Anticipated expiration: 2043-12-08
Also published as: CN117370975A

Abstract

The invention discloses a deep learning-based sql injection detection method and a deep learning-based sql injection detection system, wherein the method comprises the following steps: acquiring a data set of the sql query statement; for each sql query statement, selecting a most relevant feature subset using a sparse group lasso method; each participant builds a local deep learning model based on the selected feature subset, wherein the parameters of each deep learning model are regularized by using a sparse group lasso method; aggregating model parameters of each participant in a federal learning mode; each participant trains the respective deep learning model; and detecting a new sql query statement based on the trained deep learning model. The invention can effectively protect the data privacy, reduce the risks of data leakage and attack and enhance the safety of the data; the interpretation and generalization capability of the model are improved, and the risk of overfitting is reduced.

Description

Sql injection detection method and system based on deep learning

Technical Field

The invention belongs to the field of computers, and particularly relates to an sql injection detection method and system based on deep learning.

Background

In the rapid development of information technology, network security is a problem that must be faced. The frequent occurrence of network attack events causes significant losses in all respects. Intrusion detection is a common network security defense technique. The network traffic is analyzed by an effective detection means, from which traffic data having characteristics different from normal traffic are identified, in particular, attack behavior against various malicious programs. The deep learning is proposed to further learn features from a large amount of chaotic and unordered high-dimensional data, and has the advantage that a learning model can be built by setting reasonable training parameters to select optimal features. There has been much research currently applied to deep learning in sql injection detection systems for security defense. Deep learning requires a huge data set to train, and the larger the training set size, the better the performance of the model. The richer the network traffic data set, the higher the accuracy of the final model intrusion detection, but the network traffic is collected centrally, which will involve privacy concerns. Existing intrusion detection based on deep learning relies on local network traffic for model training. Different network operators, different organizations, typically do not share the network traffic sets together to construct a complete intrusion detection network traffic data set.

The sql injection detection method based on the deep learning is more, the detection accuracy is higher, and the feasibility of the deep learning in the sql injection detection is proved. Most methods also present problems such as insufficient data sets. Common centralized deep learning methods require various organizations to collect network traffic, which can lead to privacy concerns.
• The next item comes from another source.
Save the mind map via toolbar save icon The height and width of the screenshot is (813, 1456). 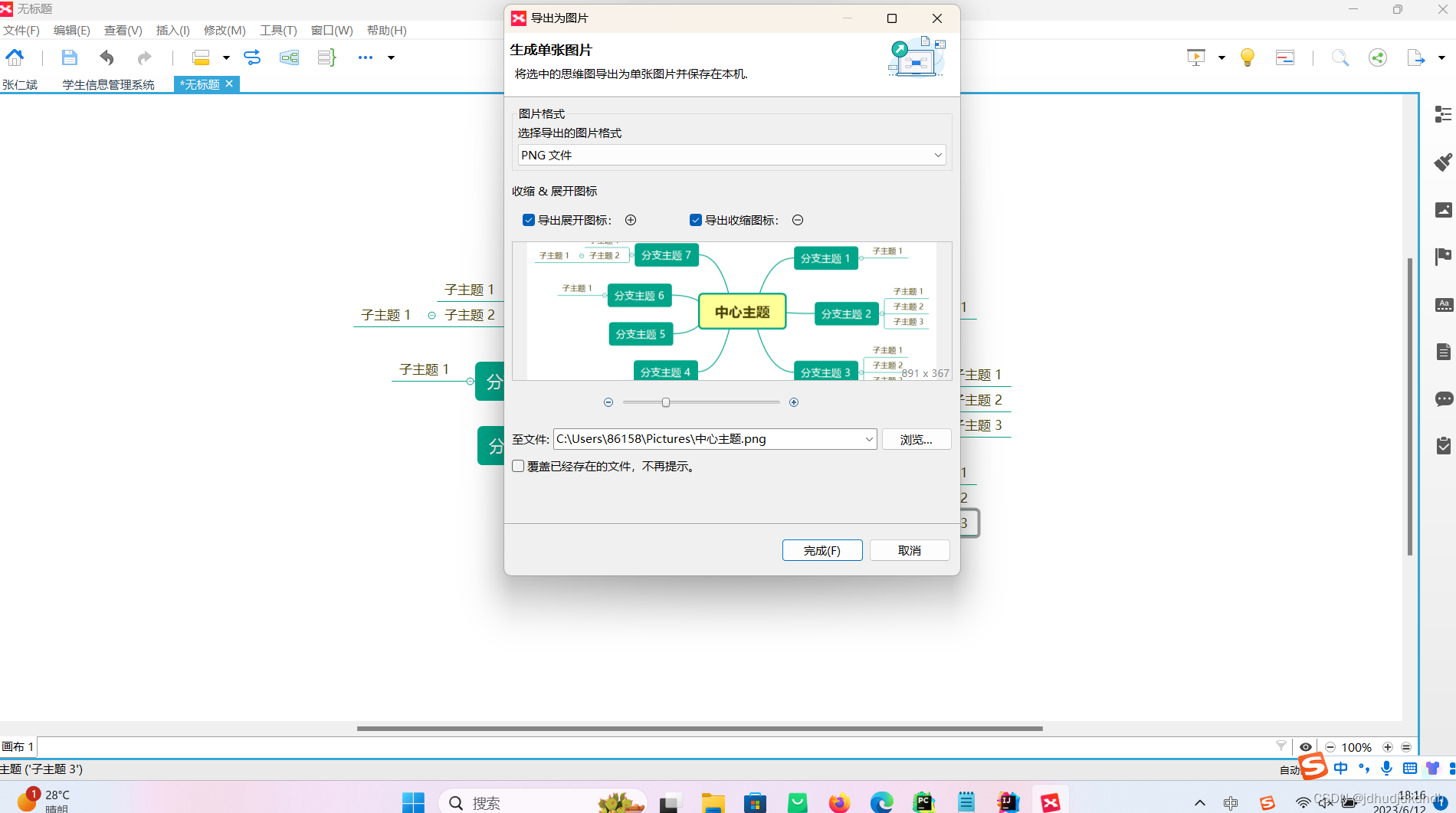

If the method such as changing the model structure or generating a new data set is complicated, the method is difficult to apply to the real network scene.

Disclosure of Invention

Aiming at the defects in the prior art, the invention provides an sql injection detection method based on deep learning, which comprises the following steps:

step S101, acquiring a dataset of sql query sentences, wherein the dataset comprises normal query sentences and malicious sql query sentences;

step S103, extracting features related to sql injection attack for each sql query statement, and selecting a most related feature subset by using a sparse group lasso method;

step S105, each participant builds a local deep learning model based on the selected feature subset, wherein the parameters of each deep learning model are regularized by using a sparse group lasso method;

step S107, aggregating model parameters of all the participants in a federal learning mode;

step S109, each participant trains the respective deep learning model;

and step S1011, detecting a new sql query statement based on the trained deep learning model.

The features related to the sql injection attack at least comprise keywords, special characters and query structures.

Wherein selecting the most relevant feature subset using sparse lasso in step S103 comprises: and calculating the feature weights by using a sparse group lasso method, and selecting the feature with the largest weight as the most relevant feature subset.

The method comprises the steps of calculating feature weights by using a sparse group lasso method, and selecting features with the largest weights as the most relevant feature subsets, wherein the method specifically comprises the following steps:

the features in the dataset are organized into a feature matrix, each row representing a query, and each column representing a feature;

for each query, determining the category to which the query belongs, and encoding the category as a target vector;

constructing an optimization problem, and adding a sparse group lasso penalty term into an objective function;

solving the optimization problem by using a gradient descent method to obtain a characteristic weight vector w;

and setting a threshold according to the weight, and selecting the feature exceeding the threshold as the most relevant feature.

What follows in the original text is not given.